_RECORDS FOR THE EXERCISE_
= Beginning of Section =

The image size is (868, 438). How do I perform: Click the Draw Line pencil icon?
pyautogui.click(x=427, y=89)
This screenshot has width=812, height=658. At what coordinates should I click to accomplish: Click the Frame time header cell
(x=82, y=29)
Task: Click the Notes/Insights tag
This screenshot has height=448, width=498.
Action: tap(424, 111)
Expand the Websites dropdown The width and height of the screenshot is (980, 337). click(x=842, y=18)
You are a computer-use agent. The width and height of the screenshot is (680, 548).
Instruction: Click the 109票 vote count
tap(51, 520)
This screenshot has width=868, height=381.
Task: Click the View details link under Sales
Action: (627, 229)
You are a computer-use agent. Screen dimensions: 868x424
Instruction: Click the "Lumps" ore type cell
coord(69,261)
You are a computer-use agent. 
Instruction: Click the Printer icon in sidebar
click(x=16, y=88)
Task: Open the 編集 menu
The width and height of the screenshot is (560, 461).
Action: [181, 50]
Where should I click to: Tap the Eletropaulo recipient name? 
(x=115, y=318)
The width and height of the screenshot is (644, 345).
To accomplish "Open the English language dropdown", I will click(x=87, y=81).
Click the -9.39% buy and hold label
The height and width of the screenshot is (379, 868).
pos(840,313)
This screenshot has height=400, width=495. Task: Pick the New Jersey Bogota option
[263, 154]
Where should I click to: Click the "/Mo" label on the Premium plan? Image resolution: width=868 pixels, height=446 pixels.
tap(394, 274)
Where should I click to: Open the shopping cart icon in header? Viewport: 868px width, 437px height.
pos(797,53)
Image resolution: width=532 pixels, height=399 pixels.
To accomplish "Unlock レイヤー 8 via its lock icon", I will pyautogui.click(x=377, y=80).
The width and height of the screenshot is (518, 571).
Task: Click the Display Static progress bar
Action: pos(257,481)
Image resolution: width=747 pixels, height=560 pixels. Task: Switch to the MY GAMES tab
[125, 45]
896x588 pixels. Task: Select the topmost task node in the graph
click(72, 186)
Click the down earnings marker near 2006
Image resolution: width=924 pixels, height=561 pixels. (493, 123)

= End of Section =

_WHAT YOU WILL DO_
Only the lines containing the word "agent" should be returned from the data above.

_TASK RESULT_
You are a computer-use agent. The width and height of the screenshot is (680, 548).
You are a computer-use agent. Screen dimensions: 868x424
You are a computer-use agent. 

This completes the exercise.